▸ Written problem: Transcribe the passage of the Sacramento City Cemetery text from "Old City Cemetery muse" to "Saturday & Sunday.", word for word.
───── Selected passage
Cemetery of the Week #66: Sacramento City Cemetery

Old City Cemetery muse

a.k.a. Old City Cemetery
1000 Broadway
Sacramento, California 95818
Telephone: (916) 448-0811
Founded: December 1849
Size: 44 acres
Number of interments: more than 25,000
Open: Summer hours are 7 a.m. to 7 p.m., Monday, Tuesday, Friday, Saturday & Sunday.
Due to city budget constraints, the City Cemetery will be closed every Wednesday and Thursday until further notice.

Approximately 90 miles northeast of San Francisco, Sacramento became capitol of California in 1854.  More recently, Sacramento hosted governors Ronald Reagan and Arnold Schwartzenegger.

Prior to that, Sacramento became the first California boomtown in 1849. The former frontier outpost benefitted immensely as the last provisioning point for the forty-niners on their way up to the Sierra Gold Fields. Between 1848 and 1853, over half a million people passed through Sacramento on the way to seek their fortunes.

Sacramento City Cemetery was founded by a city ordinance in December 1849 to be a “public grave yard” unaffiliated with any religious organization. It wasn’t the first public graveyard in town: New Helvetia Cemetery, now Sutter Middle School, preceded it. Still, the Old City Cemetery remains as the oldest original (non-rebuilt) historical site in Sacramento.

Sacramento mourner

It’s an incredibly beautiful place. Beneath the arching branches of oaks and the fronts of palms, white marble markers stand against the flawless blue Californian sky. Ornamentation varies from Egyptian Revival to little lambs, from hands clutching each other throughout eternity to angels and muses standing upright against their grief. The Grand Army of the Republic has a noble monument. Enormous antique rosebushes sparkle with vivid blossoms. Squirrels chase over the gravestones, followed by low-slinking cats.
──────────
───── Provided records
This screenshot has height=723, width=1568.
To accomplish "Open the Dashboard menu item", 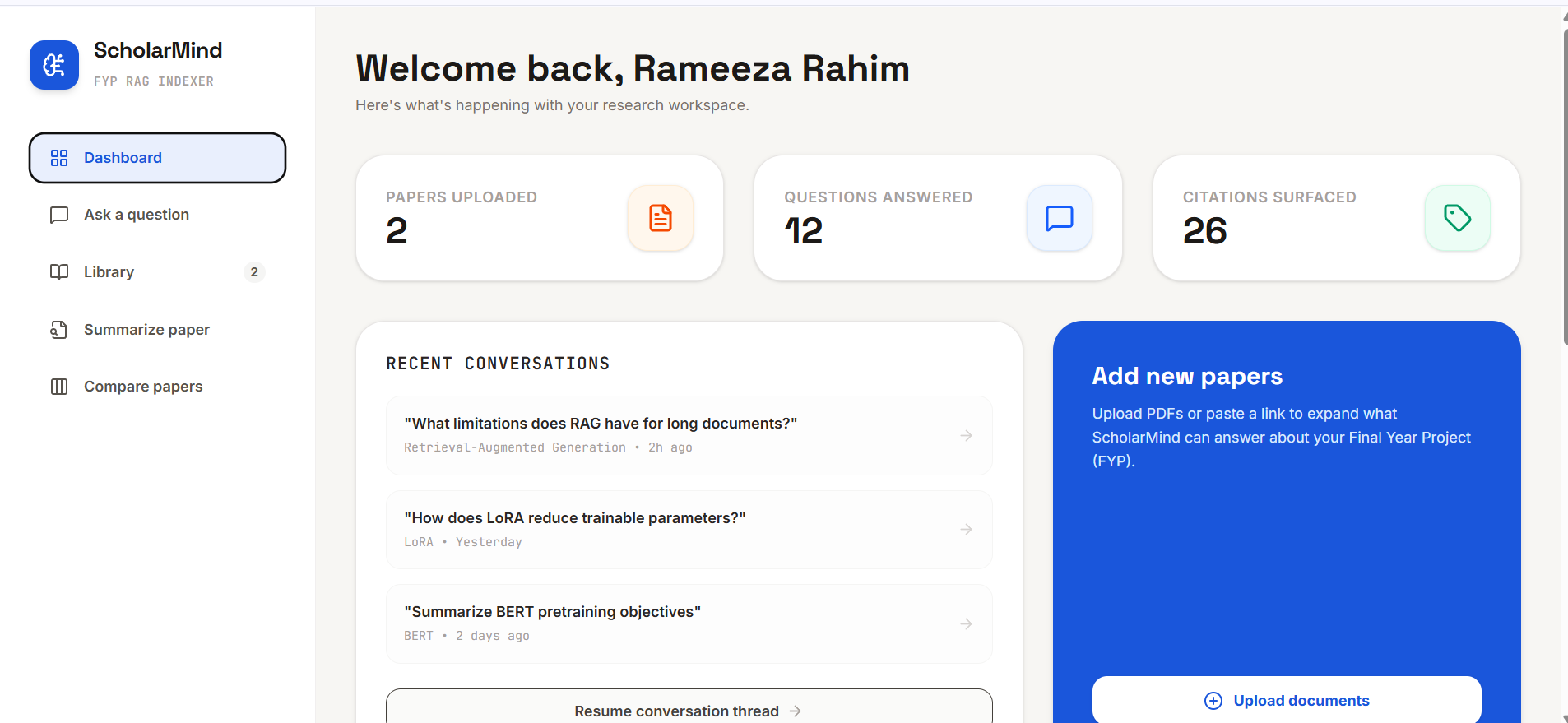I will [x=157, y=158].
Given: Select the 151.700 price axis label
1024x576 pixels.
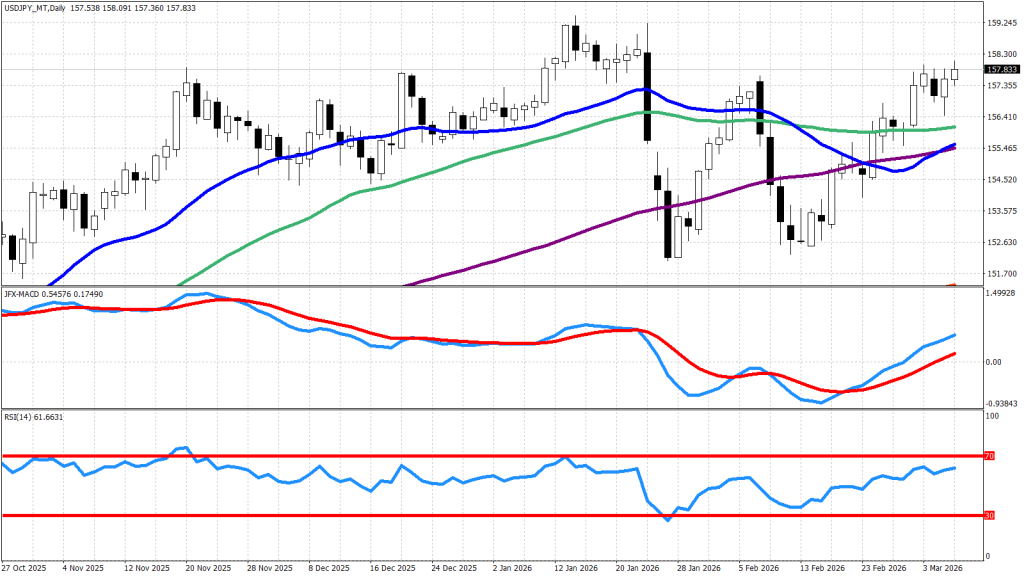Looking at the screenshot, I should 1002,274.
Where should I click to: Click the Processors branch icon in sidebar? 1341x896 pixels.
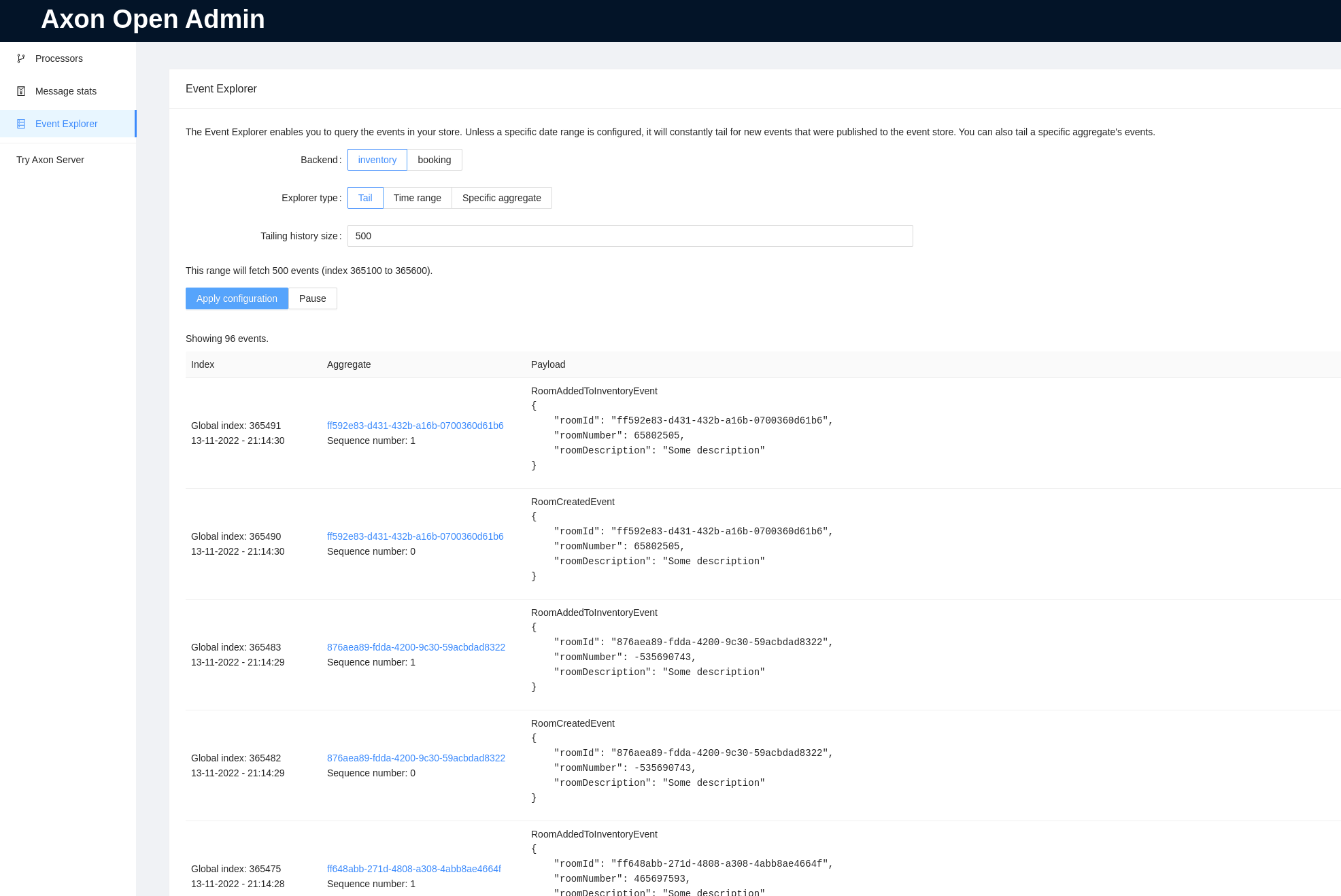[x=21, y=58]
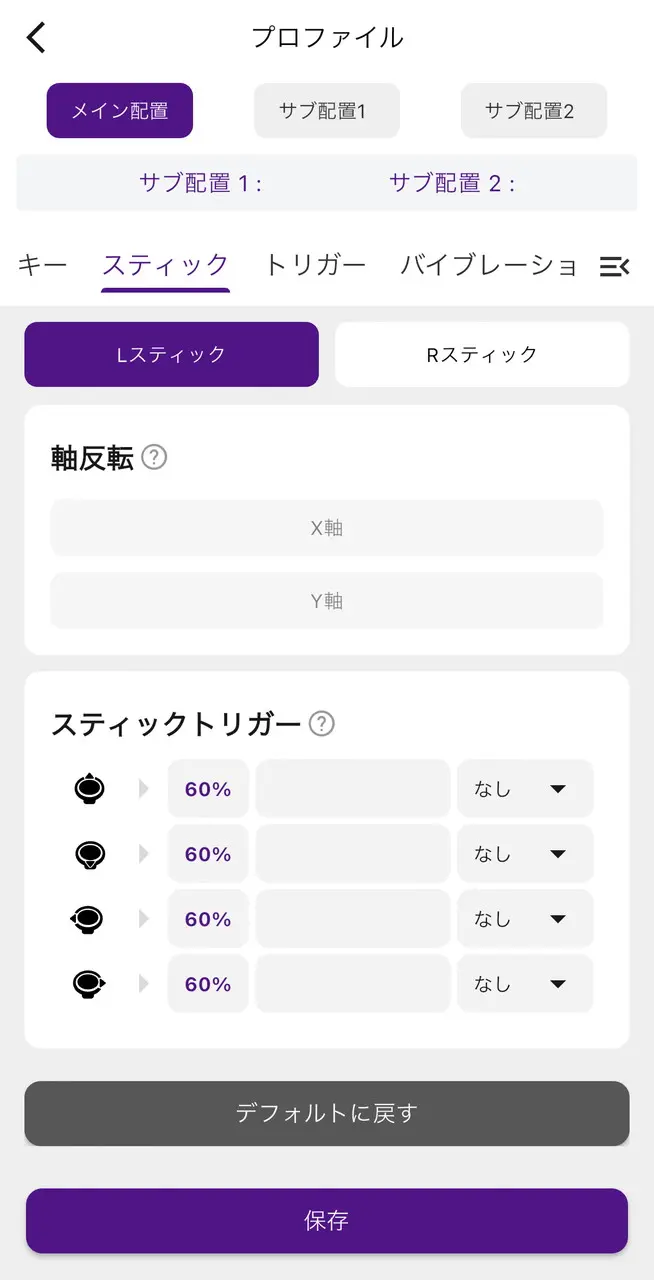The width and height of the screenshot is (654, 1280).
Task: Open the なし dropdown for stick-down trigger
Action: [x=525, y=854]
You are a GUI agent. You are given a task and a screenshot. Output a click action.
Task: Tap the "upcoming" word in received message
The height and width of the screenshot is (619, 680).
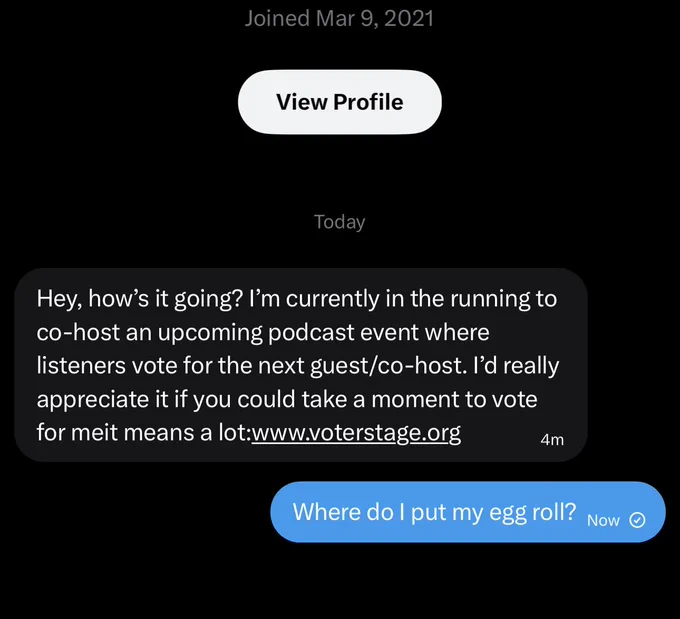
──────────
▸ Complete answer:
Old City Cemetery muse

a.k.a. Old City Cemetery
1000 Broadway
Sacramento, California 95818
Telephone: (916) 448-0811
Founded: December 1849
Size: 44 acres
Number of interments: more than 25,000
Open: Summer hours are 7 a.m. to 7 p.m., Monday, Tuesday, Friday, Saturday & Sunday.